Adalet Bakanlığı’nı Mahpus Nakilleri Konusunda İnsan Haklarını Gözetmeye ve Kendi Genelgelerini Aktif Bir Biçimde Uygulamaya Davet Ediyoruz

Ankara Kadın Kapalı Ceza İnfaz Kurumu’nda 27 Ekim 2022 tarihinden itibaren haksız ve hukuksuz bir biçimde tutuklu bulunan Türk Tabipleri Birliği (TTB) Merkez Konseyi Başkanı Dr. Şebnem Korur Fincancı'nın İstanbul Çağlayan Adliyesi’nde 23 Aralık 2022'de görülmesine karar verilen davanın ilk duruşması için Ankara'dan İstanbul'a nakledileceği öğrenilmiştir.

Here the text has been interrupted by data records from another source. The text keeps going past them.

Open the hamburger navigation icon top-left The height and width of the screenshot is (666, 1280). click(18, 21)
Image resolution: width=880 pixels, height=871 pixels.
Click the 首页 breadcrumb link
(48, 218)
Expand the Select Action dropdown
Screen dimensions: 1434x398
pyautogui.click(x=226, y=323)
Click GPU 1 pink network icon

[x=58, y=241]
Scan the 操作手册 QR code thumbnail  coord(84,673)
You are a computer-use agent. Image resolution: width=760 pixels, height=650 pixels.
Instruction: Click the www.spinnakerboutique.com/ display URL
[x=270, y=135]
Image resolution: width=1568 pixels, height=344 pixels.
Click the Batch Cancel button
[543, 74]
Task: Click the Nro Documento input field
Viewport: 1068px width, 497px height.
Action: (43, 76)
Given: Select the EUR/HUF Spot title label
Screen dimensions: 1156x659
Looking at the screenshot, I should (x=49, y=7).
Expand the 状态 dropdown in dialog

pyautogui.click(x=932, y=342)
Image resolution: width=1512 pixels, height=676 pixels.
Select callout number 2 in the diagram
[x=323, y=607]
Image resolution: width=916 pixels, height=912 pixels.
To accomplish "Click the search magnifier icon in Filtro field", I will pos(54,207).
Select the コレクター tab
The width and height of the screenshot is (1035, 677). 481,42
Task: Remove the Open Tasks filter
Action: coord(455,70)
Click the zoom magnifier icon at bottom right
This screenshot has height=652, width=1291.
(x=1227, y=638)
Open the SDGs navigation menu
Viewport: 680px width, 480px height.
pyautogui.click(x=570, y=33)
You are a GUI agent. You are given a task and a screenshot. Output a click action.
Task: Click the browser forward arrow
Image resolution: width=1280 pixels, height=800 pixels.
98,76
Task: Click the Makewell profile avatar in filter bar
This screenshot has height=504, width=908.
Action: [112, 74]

Bunun üzerine uzun süre hareketsiz yolculuk kendisi için hayati risk oluşturabileceği çeşitli kronik hastalıkları bulunan Korur Fincancı için nakil işleminin hava yoluyla gerçekleştirilmesi talebi TTB Hukuk Bürosu tarafından Adalet Bakanlığı’na iletilmesine rağmen bu talep yerine getirilmemiş, Korur Fincancı Ankara'dan İstanbul’a küçük bir midibüs ile nakledilmiştir. Midibüse güvenlik görevlileri eşlik etmesine rağmen Korur Fincancı'nın beş buçuk saat süren yolculuğu boyunca; ihtiyaç molaları dahil kelepçeli halde nakil edildiğini ilk duruşmasındaki ifadesinden üzülerek öğrendik. Nakli, havayolu ile gerçekleştirilebilecekken midibüs ile kelepçeli olarak nakledilen kronik hastalıkları bulunan Korur Fincancı'nın ve özgürlüğünden zorla alıkonulan tüm mahpusların sağlık ve yaşam hakkı, her vatandaş gibi Anayasa ile güvence altına alınmıştır.

Adalet Bakanlığı Ceza ve Tevkifevleri Genel Müdürlüğü’nün, Ceza İnfaz Kurumlarında Barındırılanların Uluslararası Standartlarda İnsan Hakları Merkezli Sağlığa Erişimi ve Tedaviler, Tedavi Nedeniyle Nakilleri, Ceza Tehiri İşlemleri konulu 06.01.2020 tarihli genelgesinde; hükümlü ve tutuklular, havalandırma ve ışık durumu yetersiz araçlarla, eziyet verici veya onur kırıcı şekilde nakledilemeyecektir. TTB Merkez Konseyi Başkanımız Dr. Şebnem Korur Fincancı'nın nakli; sağlığı tehlikeye atılarak, onur kırıcı ve aşağılayıcı bir işkence yöntemi olan kelepçeli olarak gerçekleştirilmiştir. Yaşamını insan hakları mücadelesine adayan, meslek yaşamı boyunca işkenceyle mücadele eden, ulusal ve uluslararası düzeyde yapılan birçok işkenceyi raporlayan sevgili başkanımıza reva görülen insanlık onuruna aykırı bu durumu kınıyoruz.

TTB Merkez Konseyi başkanına gösterilen kötü muamele mahpusların TTB'ye yaptıkları başvurularda da sıkça dile getirilen rutin uygulamalardan biri haline gelmiştir. Adalet Bakanlığı’nı, mahpusların nakillerinin eziyet verici veya onur kırıcı şekilde gerçekleştirilmesi hususunu bu örnek üzerinden ivedilikle araştırmaya, kendi yayımladıkları genelgeyi aktif bir biçimde uygulamaya davet ediyoruz.

Bizler bu ülkenin hekimleri olarak herkes için yaşam ve sağlık hakkı mücadelesinden asla vazgeçmeyeceğiz.